Upcoming mega projects
Roads (19.64 per cent), urban and housing (16.29 per cent), railways (13.69 per cent), conventional power (11.76 per cent), renewable energy (9.30 per cent), and irrigation (7.73 per cent) are among the sectors allocated more than 5 per cent each of the total spend envisaged under the National Infrastructure Pipeline
Here’s a run-through of the proposed mega projects by sector:
• Roads: Delhi-Mumbai Expressway, Chennai-Bengaluru Expressway
• Power: Dibang Hydel Power Project, high voltage direct current (HVDC) bipole link project (transmission)
• Petroleum and natural gas: Strategic petroleum reserve at Chandikhol, Jagdishpur, Haldia and Bokaro Dhamra Natural Gas Pipeline
• Atomic energy: Four new reactors at the Kudankulam Nuclear Power Project
• Railways: Dedicated freight corridors, high-speed rail
• Ports: Vadhavan Port
• Airports: Navi Mumbai, Jewar
• Urban: Surat Metro, Kanpur Metro, affordable housing, Jal Jeevan Mission (urban)
• Irrigation: Ken Betwa, Godavari Cauvery river linking, Clean Ganga, reservoir projects
• Digital infrastructure: Bharat Net
• Rural infrastructure: Jal Jeevan Abhiyan (rural), Pradhan Mantri Gram Sadak Yojana, Pradhan Mantri Awas Yojana - Gramin
Technology: Gamechanger in renewable power
So far plants are typically solar or wind-based. But generation from any such individual plant depends on the availability of natural resources. So there is a strong need to keep renewable power reliable for firm generation, explains Atul Raaizada, President, Project & OMS & New Technologies, Hero Future Energies. Thus, hybrid plants evolved where one can choose renewable sources that complement each other to fulfil the requirement of near firm power. And these would be more reliable as solar can generate energy only during the day while wind can generate energy round the clock.
“In future, the key is to set up true hybrid plants where the same inverter of the wind plant becomes common with the solar plant with its BOP (balance of plant) system to service wind generation and solar generation with an efficient and proportionate ratio,” he adds. “This kind of system will remain more cost-effective with higher yield to cope up the floor prices equivalent to other electricity generation mechanism. In future, the increasing efficiency of batteries will add another dimension into such a hybrid system to make a more reliable tribrid system where energy storage facilities enable both plants to work simultaneously to generate energy—one plant to feed the grid and the other to feed storage. Thus, the intersystem curtailments will be controlled and support the grid network when demand peaks.”
Raaizada foresees the emergence of virtual power plants, technology that aggregates scattered energy-generating units on one common computerised platform. He sees a role for microgrid solutions in hybrid plants and the evolution of a packetised system where the generation of energy is scheduled on the basis of predeclared, precalculated, atomised consumption patterns from different DISCOMs and captive sources. He also expects tariffs to be linked with energy management systems to decide how much energy should be generated from what source.

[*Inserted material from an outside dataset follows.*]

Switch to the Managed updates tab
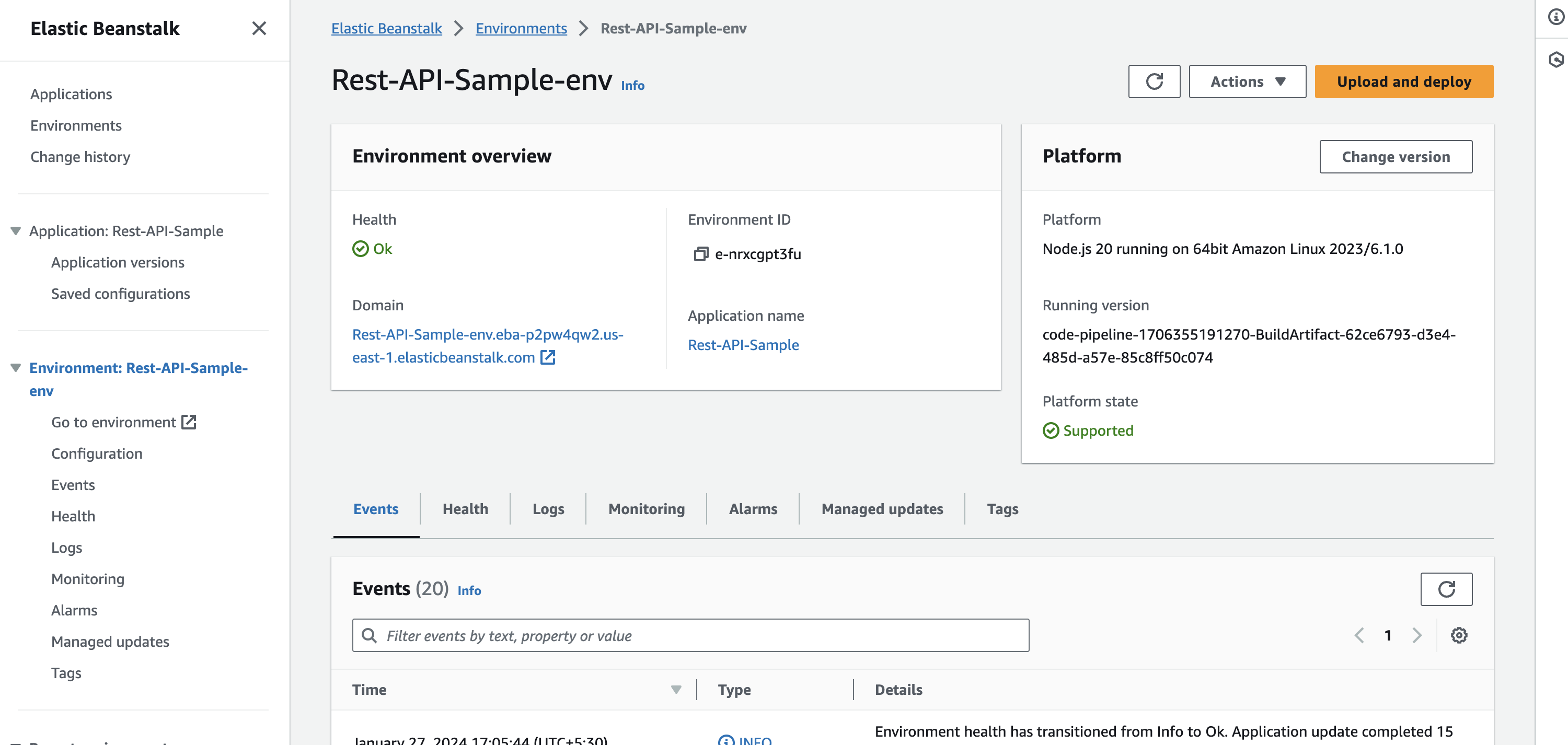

“When India embarks on offshore wind plants, which is a matter of time, contractors seeking a slice of the pie will need to acquire the skills to construct floating rigs, underwater foundation construction technologies, and material handling technologies to lift the individual components of the wind turbines,” adds Balawant Joshi, Managing Director, Idam Infrastructure Advisory. “These skills will need to be imported/acquired from the UK and Nordic nations.”